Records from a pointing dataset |
--- Begin ---
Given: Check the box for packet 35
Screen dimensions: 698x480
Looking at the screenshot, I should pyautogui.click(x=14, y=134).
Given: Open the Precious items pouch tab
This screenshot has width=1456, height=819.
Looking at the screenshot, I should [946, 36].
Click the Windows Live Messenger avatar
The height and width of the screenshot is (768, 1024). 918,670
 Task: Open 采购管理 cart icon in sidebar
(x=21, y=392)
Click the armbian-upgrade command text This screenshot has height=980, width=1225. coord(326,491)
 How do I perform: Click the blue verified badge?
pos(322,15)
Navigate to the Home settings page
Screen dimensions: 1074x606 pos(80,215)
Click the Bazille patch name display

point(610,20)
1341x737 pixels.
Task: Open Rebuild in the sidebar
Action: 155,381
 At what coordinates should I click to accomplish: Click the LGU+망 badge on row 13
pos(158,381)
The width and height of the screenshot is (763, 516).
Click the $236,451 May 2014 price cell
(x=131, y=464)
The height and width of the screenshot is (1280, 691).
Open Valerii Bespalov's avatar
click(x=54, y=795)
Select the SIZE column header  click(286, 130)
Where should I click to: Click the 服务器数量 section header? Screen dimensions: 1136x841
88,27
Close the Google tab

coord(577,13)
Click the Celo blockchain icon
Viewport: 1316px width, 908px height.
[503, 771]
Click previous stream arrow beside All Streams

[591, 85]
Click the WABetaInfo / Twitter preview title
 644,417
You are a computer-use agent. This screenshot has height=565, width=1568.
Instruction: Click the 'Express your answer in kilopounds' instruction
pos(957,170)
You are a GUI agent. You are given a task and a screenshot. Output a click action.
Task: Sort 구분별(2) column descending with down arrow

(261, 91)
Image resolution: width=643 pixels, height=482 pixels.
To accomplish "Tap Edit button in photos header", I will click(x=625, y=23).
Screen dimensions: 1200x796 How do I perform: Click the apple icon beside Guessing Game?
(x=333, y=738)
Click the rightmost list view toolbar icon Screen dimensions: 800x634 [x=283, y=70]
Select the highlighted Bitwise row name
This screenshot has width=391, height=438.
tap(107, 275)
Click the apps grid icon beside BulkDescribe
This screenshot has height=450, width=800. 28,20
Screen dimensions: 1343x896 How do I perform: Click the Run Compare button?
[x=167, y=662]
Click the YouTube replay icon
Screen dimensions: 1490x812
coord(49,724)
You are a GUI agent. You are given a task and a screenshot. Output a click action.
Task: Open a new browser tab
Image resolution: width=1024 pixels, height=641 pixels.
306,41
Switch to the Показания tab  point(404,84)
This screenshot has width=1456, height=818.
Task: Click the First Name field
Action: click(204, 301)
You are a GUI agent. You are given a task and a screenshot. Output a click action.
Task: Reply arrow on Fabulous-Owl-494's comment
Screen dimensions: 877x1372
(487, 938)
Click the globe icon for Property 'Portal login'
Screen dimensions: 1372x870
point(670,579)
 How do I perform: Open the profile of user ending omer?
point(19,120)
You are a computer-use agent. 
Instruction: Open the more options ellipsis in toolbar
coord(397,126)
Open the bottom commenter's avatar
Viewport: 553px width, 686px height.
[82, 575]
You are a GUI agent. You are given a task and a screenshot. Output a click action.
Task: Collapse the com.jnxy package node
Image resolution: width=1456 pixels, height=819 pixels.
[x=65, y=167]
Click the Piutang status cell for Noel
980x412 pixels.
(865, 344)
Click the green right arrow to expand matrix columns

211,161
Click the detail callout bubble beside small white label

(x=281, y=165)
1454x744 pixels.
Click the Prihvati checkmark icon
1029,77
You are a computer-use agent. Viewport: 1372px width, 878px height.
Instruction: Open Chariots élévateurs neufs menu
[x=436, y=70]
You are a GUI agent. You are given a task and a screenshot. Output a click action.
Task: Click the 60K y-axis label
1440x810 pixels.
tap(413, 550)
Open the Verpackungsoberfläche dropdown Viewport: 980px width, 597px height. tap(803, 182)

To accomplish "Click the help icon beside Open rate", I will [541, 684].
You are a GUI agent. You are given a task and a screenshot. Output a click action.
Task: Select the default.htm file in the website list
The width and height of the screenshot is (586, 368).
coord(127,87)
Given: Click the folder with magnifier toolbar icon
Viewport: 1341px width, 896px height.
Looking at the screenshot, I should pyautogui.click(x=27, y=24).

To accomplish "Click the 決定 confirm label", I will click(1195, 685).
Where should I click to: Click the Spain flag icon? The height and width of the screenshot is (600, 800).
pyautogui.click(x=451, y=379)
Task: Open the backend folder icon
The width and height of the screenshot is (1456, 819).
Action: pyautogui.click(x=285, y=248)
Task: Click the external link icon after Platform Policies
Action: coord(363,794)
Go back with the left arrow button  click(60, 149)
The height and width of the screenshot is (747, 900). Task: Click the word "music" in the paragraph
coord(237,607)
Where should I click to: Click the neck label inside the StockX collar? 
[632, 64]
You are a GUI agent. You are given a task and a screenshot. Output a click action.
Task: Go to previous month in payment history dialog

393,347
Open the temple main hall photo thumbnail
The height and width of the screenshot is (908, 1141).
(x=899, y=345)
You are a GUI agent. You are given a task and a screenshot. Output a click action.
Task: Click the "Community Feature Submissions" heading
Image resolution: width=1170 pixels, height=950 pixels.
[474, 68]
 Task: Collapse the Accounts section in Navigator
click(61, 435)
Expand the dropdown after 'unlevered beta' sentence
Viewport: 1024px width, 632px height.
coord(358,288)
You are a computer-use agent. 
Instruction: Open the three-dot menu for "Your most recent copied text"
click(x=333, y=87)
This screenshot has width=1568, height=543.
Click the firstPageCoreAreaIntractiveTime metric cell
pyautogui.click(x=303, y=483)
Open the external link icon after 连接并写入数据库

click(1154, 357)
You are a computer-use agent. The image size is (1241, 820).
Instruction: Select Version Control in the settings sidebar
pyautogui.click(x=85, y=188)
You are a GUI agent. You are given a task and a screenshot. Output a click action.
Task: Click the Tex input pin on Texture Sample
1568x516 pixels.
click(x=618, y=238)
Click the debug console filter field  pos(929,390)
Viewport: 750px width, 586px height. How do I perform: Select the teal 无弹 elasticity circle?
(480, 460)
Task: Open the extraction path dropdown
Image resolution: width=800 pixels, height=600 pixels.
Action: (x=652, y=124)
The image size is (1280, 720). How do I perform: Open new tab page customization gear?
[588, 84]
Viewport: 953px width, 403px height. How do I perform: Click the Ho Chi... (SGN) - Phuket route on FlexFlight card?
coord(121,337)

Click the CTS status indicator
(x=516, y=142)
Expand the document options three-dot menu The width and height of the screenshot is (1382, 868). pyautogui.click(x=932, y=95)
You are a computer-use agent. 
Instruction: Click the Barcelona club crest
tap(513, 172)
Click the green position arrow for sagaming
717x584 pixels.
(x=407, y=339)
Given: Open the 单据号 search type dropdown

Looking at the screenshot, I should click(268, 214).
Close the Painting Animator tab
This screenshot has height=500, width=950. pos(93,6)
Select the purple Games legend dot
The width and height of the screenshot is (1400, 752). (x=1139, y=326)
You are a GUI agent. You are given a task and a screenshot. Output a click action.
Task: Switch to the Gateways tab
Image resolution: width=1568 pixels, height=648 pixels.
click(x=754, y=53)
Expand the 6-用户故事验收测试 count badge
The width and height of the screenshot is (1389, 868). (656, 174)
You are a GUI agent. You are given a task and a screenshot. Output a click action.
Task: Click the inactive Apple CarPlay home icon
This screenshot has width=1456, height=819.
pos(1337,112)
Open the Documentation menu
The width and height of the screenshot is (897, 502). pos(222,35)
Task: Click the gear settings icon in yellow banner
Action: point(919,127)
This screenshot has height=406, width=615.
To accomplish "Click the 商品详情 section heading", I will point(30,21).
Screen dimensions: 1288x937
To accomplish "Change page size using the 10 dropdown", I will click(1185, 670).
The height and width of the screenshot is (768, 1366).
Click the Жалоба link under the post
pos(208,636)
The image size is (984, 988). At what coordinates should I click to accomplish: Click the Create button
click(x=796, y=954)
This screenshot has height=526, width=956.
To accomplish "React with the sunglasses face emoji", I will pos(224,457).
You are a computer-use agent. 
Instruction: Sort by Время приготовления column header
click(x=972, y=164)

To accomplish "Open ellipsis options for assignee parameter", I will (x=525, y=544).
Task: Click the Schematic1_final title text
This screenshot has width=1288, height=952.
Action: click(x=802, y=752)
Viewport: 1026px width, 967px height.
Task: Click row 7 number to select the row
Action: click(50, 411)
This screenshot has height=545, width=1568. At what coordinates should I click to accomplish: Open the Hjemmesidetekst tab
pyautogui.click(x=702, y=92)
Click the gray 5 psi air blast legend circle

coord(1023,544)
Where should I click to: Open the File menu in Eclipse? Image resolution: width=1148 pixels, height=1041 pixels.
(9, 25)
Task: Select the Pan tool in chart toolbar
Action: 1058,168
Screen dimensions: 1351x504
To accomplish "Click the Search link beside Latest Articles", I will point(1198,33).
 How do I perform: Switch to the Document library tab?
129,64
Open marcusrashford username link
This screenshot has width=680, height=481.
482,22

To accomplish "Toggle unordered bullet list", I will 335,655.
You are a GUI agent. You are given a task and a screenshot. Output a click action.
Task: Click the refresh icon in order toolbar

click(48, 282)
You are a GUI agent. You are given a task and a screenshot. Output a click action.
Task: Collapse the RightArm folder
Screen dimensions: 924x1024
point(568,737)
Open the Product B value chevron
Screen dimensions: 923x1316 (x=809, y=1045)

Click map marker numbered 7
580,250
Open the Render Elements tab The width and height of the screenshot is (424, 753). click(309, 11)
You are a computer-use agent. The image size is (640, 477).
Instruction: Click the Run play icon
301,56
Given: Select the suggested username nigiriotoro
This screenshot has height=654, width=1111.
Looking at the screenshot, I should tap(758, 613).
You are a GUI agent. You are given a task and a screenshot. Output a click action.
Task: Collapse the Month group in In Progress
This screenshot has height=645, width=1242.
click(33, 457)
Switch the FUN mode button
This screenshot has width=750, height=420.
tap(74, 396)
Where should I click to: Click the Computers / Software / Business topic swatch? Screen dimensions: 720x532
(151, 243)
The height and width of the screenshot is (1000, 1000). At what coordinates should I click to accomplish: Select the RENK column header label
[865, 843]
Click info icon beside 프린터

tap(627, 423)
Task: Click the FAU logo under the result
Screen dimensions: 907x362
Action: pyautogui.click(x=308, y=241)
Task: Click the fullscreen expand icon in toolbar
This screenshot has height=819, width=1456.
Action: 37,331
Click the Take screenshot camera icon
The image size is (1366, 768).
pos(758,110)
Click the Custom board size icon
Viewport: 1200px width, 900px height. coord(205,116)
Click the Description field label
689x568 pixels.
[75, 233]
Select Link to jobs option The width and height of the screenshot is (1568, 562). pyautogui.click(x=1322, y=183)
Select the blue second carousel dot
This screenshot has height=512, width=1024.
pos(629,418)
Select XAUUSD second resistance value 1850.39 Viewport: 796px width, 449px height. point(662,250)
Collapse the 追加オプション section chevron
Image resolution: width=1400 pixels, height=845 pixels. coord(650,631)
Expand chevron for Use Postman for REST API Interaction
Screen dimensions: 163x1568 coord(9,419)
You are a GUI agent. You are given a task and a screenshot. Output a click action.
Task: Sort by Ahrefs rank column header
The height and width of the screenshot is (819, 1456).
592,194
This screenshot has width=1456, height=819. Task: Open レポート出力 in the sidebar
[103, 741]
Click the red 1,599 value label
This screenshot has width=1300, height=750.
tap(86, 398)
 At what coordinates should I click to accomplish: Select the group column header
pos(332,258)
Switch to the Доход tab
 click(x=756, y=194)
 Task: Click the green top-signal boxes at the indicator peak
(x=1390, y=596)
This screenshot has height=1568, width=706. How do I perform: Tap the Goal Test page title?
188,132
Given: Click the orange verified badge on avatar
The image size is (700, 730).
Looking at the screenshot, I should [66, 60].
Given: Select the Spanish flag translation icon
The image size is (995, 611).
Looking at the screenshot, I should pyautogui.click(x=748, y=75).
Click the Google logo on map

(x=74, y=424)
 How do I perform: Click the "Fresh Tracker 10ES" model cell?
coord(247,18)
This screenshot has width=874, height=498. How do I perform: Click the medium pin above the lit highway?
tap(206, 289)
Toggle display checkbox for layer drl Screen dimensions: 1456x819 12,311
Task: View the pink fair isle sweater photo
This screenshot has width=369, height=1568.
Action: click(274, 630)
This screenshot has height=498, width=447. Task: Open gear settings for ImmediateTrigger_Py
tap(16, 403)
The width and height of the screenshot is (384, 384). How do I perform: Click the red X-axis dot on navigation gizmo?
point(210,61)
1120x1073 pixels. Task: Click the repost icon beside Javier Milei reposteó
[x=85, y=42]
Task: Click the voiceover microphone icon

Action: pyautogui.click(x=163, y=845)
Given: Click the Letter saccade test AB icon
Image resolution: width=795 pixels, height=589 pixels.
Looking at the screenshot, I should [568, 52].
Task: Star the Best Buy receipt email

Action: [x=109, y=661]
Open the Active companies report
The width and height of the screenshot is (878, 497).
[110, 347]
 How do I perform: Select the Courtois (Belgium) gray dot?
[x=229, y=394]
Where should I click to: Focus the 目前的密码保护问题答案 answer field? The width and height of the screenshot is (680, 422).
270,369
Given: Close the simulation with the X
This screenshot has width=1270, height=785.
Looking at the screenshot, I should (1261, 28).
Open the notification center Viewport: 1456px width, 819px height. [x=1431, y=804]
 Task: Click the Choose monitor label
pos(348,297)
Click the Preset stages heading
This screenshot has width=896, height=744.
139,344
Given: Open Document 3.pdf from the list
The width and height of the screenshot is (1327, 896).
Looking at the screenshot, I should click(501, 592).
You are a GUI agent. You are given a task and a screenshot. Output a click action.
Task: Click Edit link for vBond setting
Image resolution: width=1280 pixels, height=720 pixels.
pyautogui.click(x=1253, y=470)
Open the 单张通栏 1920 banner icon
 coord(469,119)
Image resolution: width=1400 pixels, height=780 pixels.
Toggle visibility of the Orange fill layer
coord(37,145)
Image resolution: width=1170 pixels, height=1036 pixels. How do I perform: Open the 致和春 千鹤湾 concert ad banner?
--- End ---
GIVEN INSTRUCTION |
Which lines in the records above contain the word "gear"? Pick out each of them and copy it, treating case as significant.

RESULT OF THIS TASK |
The image size is (1280, 720). How do I perform: Open new tab page customization gear?
Task: Click the gear settings icon in yellow banner
This screenshot has height=498, width=447. Task: Open gear settings for ImmediateTrigger_Py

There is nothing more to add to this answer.